# single way air ticket?



## Neilmac50 (Feb 25, 2013)

I am an Englishman living in Gordons Bay,Western Cape with my South African partner since April 2012. I have a "relatives permit"allowing me to stay until October 2014 which is two years from the time I originally applied. Next week I am flying back to the UK for 3-4 weeks to see my family and friends, when it comes to purchasing an air ticket to come back to here can I just get a single or do I still have to get a return to England? Thanks in advance for any of your replies, Neil.


----------



## 2fargone (Jun 14, 2011)

Neilmac50 said:


> I am an Englishman living in Gordons Bay,Western Cape with my South African partner since April 2012. I have a "relatives permit"allowing me to stay until October 2014 which is two years from the time I originally applied. Next week I am flying back to the UK for 3-4 weeks to see my family and friends, when it comes to purchasing an air ticket to come back to here can I just get a single or do I still have to get a return to England?
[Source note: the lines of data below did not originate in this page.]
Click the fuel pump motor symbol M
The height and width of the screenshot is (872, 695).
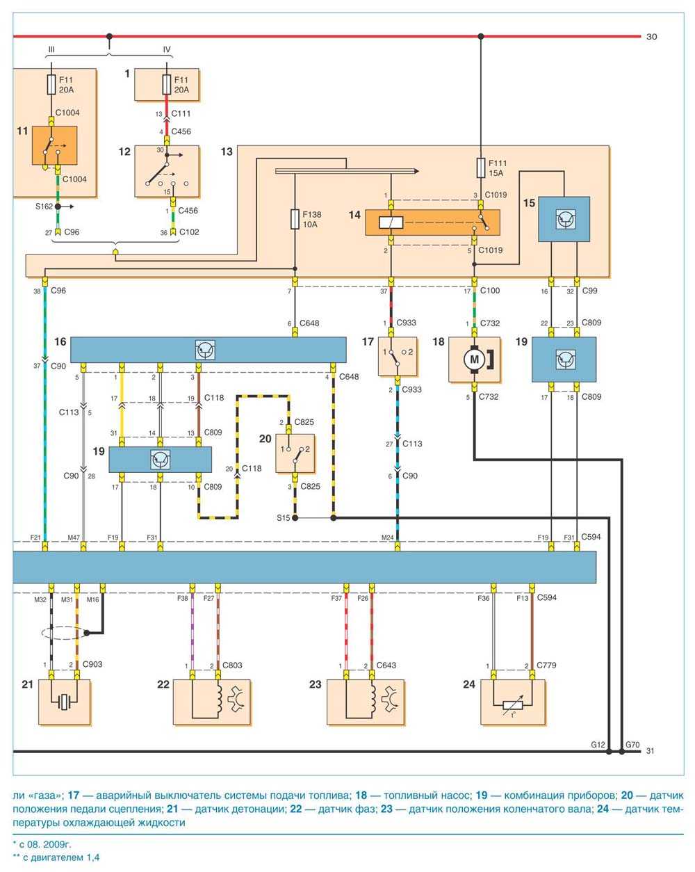click(x=475, y=360)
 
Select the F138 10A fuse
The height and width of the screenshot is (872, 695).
click(x=295, y=220)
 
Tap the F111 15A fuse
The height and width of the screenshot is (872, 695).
click(x=480, y=168)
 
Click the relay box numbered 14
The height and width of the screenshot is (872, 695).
click(x=432, y=223)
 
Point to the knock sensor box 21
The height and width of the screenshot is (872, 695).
click(x=64, y=702)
Thanks in advance for any of your replies, Neil.


SAA told me I must only book one way if I have PR. I've tried to book a one way and I was always unsuccessful.


----------



## Saartjie (Mar 1, 2010)

Neilmac50 said:


> I am an Englishman living in Gordons Bay,Western Cape with my South African partner since April 2012. I have a "relatives permit"allowing me to stay until October 2014 which is two years from the time I originally applied. Next week I am flying back to the UK for 3-4 weeks to see my family and friends, when it comes to purchasing an air ticket to come back to here can I just get a single or do I still have to get a return to England? Thanks in advance for any of your replies, Neil.


I thought the return ticket was only an issue if you arrive on a visitors (tourist) visa. Once you have residence (TR or PR) surely this is no longer an issue. 
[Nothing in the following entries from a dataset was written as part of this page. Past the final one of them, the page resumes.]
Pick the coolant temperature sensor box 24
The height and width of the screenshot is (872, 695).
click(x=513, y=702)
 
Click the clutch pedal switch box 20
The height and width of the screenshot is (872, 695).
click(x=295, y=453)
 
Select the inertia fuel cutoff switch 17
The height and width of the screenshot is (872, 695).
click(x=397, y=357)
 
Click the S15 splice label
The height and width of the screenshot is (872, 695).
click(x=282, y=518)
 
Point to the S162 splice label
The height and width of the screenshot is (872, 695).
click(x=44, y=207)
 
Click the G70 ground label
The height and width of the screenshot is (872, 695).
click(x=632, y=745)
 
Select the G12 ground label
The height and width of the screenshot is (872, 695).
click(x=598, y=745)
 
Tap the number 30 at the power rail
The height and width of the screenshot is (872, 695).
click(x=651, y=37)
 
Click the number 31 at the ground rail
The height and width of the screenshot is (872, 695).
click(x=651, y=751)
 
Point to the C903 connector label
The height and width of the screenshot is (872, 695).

I have spousal TR I go home to Sweden every year and never re-enter SA with a return ticket.


----------



## 2fargone (Jun 14, 2011)

Saartjie said:


> I thought the return ticket was only an issue if you arrive on a visitors (tourist) visa. Once you have residence (TR or PR) surely this is no longer an issue.
> 
> I have spousal TR I go home to Sweden every year and never re-enter SA with a return ticket.
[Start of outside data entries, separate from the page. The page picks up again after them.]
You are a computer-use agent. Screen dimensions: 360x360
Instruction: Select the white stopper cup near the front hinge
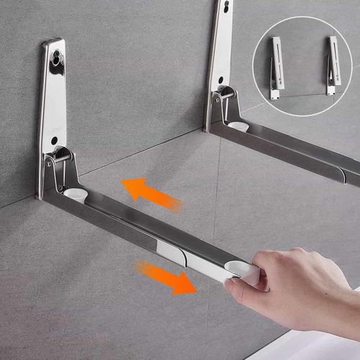[73, 193]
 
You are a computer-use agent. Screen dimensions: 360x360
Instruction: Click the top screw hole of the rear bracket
[228, 6]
I'm just going with what I was told. I have tried to buy a ticket with miles multiple times for a one-way ticket. I was told that I must have PR in order to enter SA on a oneway ticket.


----------



## Neilmac50 (Feb 25, 2013)

Thanks for your replies gents, I think I will just have to enquire when I get back to the UK on Wednesday, not sure who to ask though to get the correct answer!


----------



## 2fargone (Jun 14, 2011)

Neilmac50 said:


> Thanks for your replies gents, I think I will just have to enquire when I get back to the UK on Wednesday, not sure who to ask though to get the correct answer!


I tried to do a quick google but I couldn't find anything. It might be when you try to buy a ticket (if you do it over the phone they won't let you.) 

Or if you show up at the airport they might hassle you as to why you have a oneway ticket.


----------



## LegalMan (Dec 26, 2012)

It shouldn't be an issue to buy a one way if you have your permit. Check-in and passport control shouldn't be a problem either.


----------



## Glasgowbhoy (Oct 22, 2012)

With that visa you are allowed multiply entries into the country, so you don't require a return ticket to the UK. I tried to buy a single ticket recently and found it was more expensive than a return ticket. (KLM, Air France) The only airline I could find who did cheap single ticket was Etihad. You might need to do a couple of stopovers depending were you are flying to in England.

Hope this helps


----------



## Neilmac50 (Feb 25, 2013)

I have been using a British company called Sta,this last return ticket was with Egyptair because you get two items for the hold luggage,had one stopover at Cairo.


----------